В середине XIX века цивилизационный нарратив политического величия столкнулся с мощным дискурсивным соперником. Семьдесят лет спустя, после успешной социальной революции в России (1917), новый модус социал-интернационалистического величия временно заменил в российском политическом мейнстриме цивилизационный нарратив (хотя в Европе ему так и не удалось перестать быть маргинальным). Вдохновленный марксистским интернационализмом, он радикально переосмыслил существующие международные иерархии и категоризации в терминах политэкономии. Для марксистов стало важно не столько то, к какой нации принадлежит каждый человек или группа людей, сколько то, какое место они занимают в структуре экономических классов. Те, кто владеет средствами производства (например, фабриками и капиталом), позволяющими им извлекать прибавочную стоимость и увеличивать свои активы, принадлежат к классу капиталистов (буржуазии), независимо от их гражданства. Те, кто не владеет ничем, кроме своего труда, а значит, становится субъектом капиталистической эксплуатации, принадлежат к рабочему классу (пролетариату). Несмотря на то что марксисты воспринимают национальные границы как реальные и значимые, и пролетариат, и буржуазия являются прежде всего космополитическими экономическими классами – отсюда и интернационализм марксистской мысли.
Таким образом, в марксистском лексиконе понятие «великодержавное управление» не имеет самостоятельного смысла, поскольку международным порядком фактически управляют капиталистические классы западных государств, а представители власти являются лишь вспомогательными комитетами для урегулирования общих капиталистических вопросов111.
Как суверенные единицы, великие державы являются побочным продуктом накопления и перераспределения капитала, а вся имперская политика, по сути, является экономикой, то есть сугубо материалистична по своей природе. В конечном счете в рамках капиталистической социально-экономической формации все сводится к капиталу и ресурсам, хотя это основное стремление и маскируется идеологией национального или цивилизационного величия. Однако сами по себе великие державы не играют никакой роли в продвижении дела коммунизма, а значит, являются скорее регрессивными, чем прогрессивными акторами. Прогрессистский дух марксистского интернационализма, в котором он перекликается с цивилизационным дискурсом, делает его восприимчивым к другому типу величия. Это величие проистекает из исторического детерминизма марксистов, а именно их полной уверенности в конечной точке человеческого прогресса (коммунистическом бесклассовом обществе). Такое величие оперирует не на уровне международных отношений, а на уровне отношений между классами и в конечном счете Истории112.
Помимо подчеркнутого материализма, марксистский интернационализм носит ярко выраженный революционный характер. Являясь самым ярким примером критической теории, он встал на сторону слабых внутри международной системы и сосредоточился на их просвещении и мобилизации на дело всемирной рабочей революции. Так национальное величие, делегитимизированное как понятие, было заменено революционной миссией, возложенной на мировой пролетариат в целях создания бесклассового общества будущего во всем мире113. Однако, как уже говорилось выше, каждый модус несет в себе семя своего разрушения. Социал-интернационалистическое величие базировалось на амбивалентном марксистском отношении к нациям, которое довольно скоро (уже в 1930‑х годах) стало шлюзом для проникновения в марксистский нарратив элементов цивилизационного модуса и возникновения идей о великих державах и великодержавном управлении в самом ядре советской идеологии.

[Записи для поиска объектов]
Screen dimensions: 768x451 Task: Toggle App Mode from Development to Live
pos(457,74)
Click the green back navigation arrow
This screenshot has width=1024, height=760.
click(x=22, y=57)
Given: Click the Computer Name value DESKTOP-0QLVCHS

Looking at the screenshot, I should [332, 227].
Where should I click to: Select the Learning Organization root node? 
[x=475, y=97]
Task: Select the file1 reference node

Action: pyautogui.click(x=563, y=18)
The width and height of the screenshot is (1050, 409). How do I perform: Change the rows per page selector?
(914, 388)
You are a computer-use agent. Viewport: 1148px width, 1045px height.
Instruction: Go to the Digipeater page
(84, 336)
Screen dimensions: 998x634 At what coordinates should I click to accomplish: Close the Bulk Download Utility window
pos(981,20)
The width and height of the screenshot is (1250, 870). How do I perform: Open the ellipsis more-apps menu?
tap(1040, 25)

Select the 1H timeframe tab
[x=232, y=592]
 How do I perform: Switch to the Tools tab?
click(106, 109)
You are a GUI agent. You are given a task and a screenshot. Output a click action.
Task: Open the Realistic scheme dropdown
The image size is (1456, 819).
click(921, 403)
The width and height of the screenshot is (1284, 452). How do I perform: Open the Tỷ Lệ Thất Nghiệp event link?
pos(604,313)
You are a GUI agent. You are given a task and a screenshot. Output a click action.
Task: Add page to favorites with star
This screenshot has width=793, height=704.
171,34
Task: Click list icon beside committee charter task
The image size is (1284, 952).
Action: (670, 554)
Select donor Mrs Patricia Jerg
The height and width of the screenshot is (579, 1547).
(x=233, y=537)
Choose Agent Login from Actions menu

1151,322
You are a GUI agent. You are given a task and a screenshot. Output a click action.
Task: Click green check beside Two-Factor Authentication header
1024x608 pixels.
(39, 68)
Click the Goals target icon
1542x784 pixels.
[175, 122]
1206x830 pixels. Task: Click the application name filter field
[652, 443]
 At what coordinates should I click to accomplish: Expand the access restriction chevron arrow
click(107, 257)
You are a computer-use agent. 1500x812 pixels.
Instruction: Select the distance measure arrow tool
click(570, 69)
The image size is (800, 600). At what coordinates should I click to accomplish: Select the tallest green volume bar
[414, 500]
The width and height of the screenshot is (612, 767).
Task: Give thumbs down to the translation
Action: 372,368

Краткое задание 1:
Назовите все века, годы и десятилетия, которые упоминаются в отрывке о марксистском интернационализме.
Краткое задание 2:
Продолжите отрывок о марксистском интернационализме, начиная с того места, на котором он заканчивается.
Для работы с отрывком эти записи не понадобятся.

Ожидаемый ответ 1:
Середина XIX века, 1917 год, 1930‑е годы.

Ожидаемый ответ 2:
Иосиф Сталин (1924–1953) сделал решительный шаг к новой легитимации великодержавного управления, и каждому последующему советскому лидеру приходилось как-то справляться с унаследованным дискурсивным напряжением. Никита Хрущев (1958–1964) попытался возродить изначальные ленинские принципы марксистского интернационализма, но вскоре был снят с должности. Леонид Брежнев (1964–1982), напротив, ставил во главу угла роль Советского Союза как традиционной великой державы. И хотя формально международное социалистическое величие сохраняло свою дискурсивную гегемонию на протяжении всего срока пребывания Брежнева у власти, фактически оно было подорвано изнутри. Значительная часть советской политической элиты, особенно КГБ и армия (которым во многом наследуют нынешние российские силовики), де-факто вернулась к цивилизационному модусу, а именно к русскому великодержавному шовинизму как его непосредственному воплощению114. К тому времени, когда Михаил Горбачев (1985–1991) наконец начал умеренно открытую дискуссию об идеологии и экономической политике советского режима, объявив гласность и перестройку, условия для коллапса советского политического дискурса уже были созданы. Под влиянием частых отсылок Горбачева к универсальным ценностям, глобальным вызовам и угрозам, а также к единой семье народов марксистский интернационализм с его революционным духом и предрасположенностью к критическому анализу полностью дискредитировал себя в глазах общества.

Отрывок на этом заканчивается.